B. Termination Option. Anything in subsection A of this Article 10 to
the contrary notwithstanding, if the Premises are totally damaged or are
rendered wholly untenantable, and if Landlord's architect determines that it
will take in excess of eight (8) months to restore the Premises, or if the
Building shall be so damaged by fire or other casualty that, in Landlord's
opinion, either substantial alteration, demolition or reconstruction of the
Building shall be required (whether or not the Premises shall have been damaged
or rendered untenantable) or the Building, after its proposed repair, alteration
or restoration shall not be economically viable as an office building, then in
any of such events, Landlord or Tenant, may, not later than ninety (90) days
following the damage, give the other party a notice in writing terminating this
Lease. In addition (i) if any material damage shall occur to the Premises or the
Building during the last one (1) year of the Term, either party thereto shall
have the option to terminate this Lease by written notice to the other party and
in such event this Lease shall terminate on the later of the date of the notice
of termination or the date Tenant vacates the Premises and removes all of its
property therefrom and (ii) Landlord shall not be obligated to repair or restore
the Premises or the Building if a holder of a mortgage or underlying leasehold
applies proceeds of insurance to the loan or lease payment balance, and the
remaining proceeds, if any, available to Landlord are insufficient to pay for
such repair or restoration. If Landlord elects to terminate this Lease, the Term
shall expire upon the thirtieth (30th) day after such notice is given, and
Tenant shall vacate the Premises and surrender the same to Landlord. If Tenant
shall not be in default under this Lease, then upon the termination of this
Lease under the conditions provided for in the next preceding sentence, Tenant's
liability for Rent thereafter accruing shall cease as of the day following such
damage and the Rent shall be apportioned to the date that the Premises are no
longer useable.
C. Repair Delays. Landlord shall not be liable for reasonable delays
which may arise by reason of the claim adjustment with any insurance company on
the part of Landlord and/or
10
Tenant, and for reasonable delays on account of "labor troubles" or any other
cause beyond Landlord's control.
D. Provision Controlling. The parties agree that this Article 10
constitutes an express agreement governing any case of damage or destruction of
the Premises or the Building by fire or other casualty, and that Section 227 of
the Real Property Law of the State of New York, which provides for such
contingency in the absence of an express agreement, and any other law of like
import now or hereafter in force shall have no application in any such case.

++++++++++++++++++++

■ **STATED TASK 1**: Duplicate the lines of the listing below, everything from the line that contains "This screenshot has height=808, width=1042." down to the line that contains "Looking at the screenshot, I should (47, 258).", including both of those lines.
The lease clause and the listing come from separate sources.

■ **Records drawn from a collection**:
++++++++++++++++++++

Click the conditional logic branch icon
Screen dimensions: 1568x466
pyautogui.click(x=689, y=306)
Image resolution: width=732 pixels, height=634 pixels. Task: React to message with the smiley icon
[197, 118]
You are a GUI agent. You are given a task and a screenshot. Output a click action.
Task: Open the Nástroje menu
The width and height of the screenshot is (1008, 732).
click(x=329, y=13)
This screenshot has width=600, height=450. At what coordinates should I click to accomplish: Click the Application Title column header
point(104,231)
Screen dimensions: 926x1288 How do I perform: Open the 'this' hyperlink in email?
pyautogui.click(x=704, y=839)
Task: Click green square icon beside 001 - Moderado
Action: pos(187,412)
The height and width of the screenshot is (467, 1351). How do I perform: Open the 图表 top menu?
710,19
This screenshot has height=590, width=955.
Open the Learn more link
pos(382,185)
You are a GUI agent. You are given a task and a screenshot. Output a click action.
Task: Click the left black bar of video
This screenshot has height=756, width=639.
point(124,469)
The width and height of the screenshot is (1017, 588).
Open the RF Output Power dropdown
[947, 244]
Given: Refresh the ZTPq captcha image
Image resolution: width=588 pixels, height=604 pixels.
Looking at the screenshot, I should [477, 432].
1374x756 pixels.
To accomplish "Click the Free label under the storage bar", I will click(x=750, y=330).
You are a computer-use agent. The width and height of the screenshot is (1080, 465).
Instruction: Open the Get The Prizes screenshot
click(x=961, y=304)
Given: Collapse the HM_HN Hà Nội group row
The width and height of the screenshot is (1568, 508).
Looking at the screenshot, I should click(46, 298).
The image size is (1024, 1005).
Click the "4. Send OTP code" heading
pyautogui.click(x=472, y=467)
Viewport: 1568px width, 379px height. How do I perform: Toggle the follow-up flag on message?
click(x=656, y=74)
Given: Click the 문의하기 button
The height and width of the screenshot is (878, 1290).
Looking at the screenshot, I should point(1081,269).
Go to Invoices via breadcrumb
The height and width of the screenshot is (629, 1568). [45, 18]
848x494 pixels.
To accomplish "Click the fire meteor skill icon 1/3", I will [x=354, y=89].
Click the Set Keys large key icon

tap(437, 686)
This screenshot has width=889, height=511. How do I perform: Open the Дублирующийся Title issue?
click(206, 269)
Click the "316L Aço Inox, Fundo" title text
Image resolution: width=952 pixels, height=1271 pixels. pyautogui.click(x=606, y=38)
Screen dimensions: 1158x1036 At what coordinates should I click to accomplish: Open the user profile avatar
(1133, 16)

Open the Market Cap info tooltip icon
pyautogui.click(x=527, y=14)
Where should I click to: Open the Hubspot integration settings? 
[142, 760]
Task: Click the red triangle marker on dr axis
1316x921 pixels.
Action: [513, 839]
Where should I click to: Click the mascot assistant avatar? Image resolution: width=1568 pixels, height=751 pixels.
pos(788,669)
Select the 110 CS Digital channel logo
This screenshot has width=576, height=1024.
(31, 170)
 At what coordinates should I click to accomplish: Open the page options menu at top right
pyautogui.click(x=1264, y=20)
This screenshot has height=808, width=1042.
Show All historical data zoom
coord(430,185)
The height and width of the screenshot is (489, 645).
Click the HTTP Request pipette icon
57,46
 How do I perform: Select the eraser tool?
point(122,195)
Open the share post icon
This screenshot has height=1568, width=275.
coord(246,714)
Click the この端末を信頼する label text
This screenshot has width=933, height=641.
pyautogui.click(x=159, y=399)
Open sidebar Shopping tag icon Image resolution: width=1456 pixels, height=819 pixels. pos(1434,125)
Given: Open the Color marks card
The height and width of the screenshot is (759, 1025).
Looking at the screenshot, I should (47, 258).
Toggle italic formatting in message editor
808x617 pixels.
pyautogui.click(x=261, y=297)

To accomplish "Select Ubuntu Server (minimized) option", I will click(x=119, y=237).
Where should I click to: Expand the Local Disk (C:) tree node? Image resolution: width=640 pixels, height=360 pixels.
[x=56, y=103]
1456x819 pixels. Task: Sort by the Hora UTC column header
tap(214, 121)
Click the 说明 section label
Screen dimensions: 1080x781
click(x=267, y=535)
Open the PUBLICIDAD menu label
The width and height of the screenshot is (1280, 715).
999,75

++++++++++++++++++++

■ **STATED TASK 2**: Set down word for word the passage of the lease clause above, everything from "C. Repair Delays." down to "beyond Landlord's control.".

■ **WRITTEN RESPONSE 1**:
This screenshot has height=808, width=1042.
Show All historical data zoom
coord(430,185)
The height and width of the screenshot is (489, 645).
Click the HTTP Request pipette icon
57,46
 How do I perform: Select the eraser tool?
point(122,195)
Open the share post icon
This screenshot has height=1568, width=275.
coord(246,714)
Click the この端末を信頼する label text
This screenshot has width=933, height=641.
pyautogui.click(x=159, y=399)
Open sidebar Shopping tag icon Image resolution: width=1456 pixels, height=819 pixels. pos(1434,125)
Given: Open the Color marks card
The height and width of the screenshot is (759, 1025).
Looking at the screenshot, I should (47, 258).

■ **WRITTEN RESPONSE 2**:
C. Repair Delays. Landlord shall not be liable for reasonable delays
which may arise by reason of the claim adjustment with any insurance company on
the part of Landlord and/or
10
Tenant, and for reasonable delays on account of "labor troubles" or any other
cause beyond Landlord's control.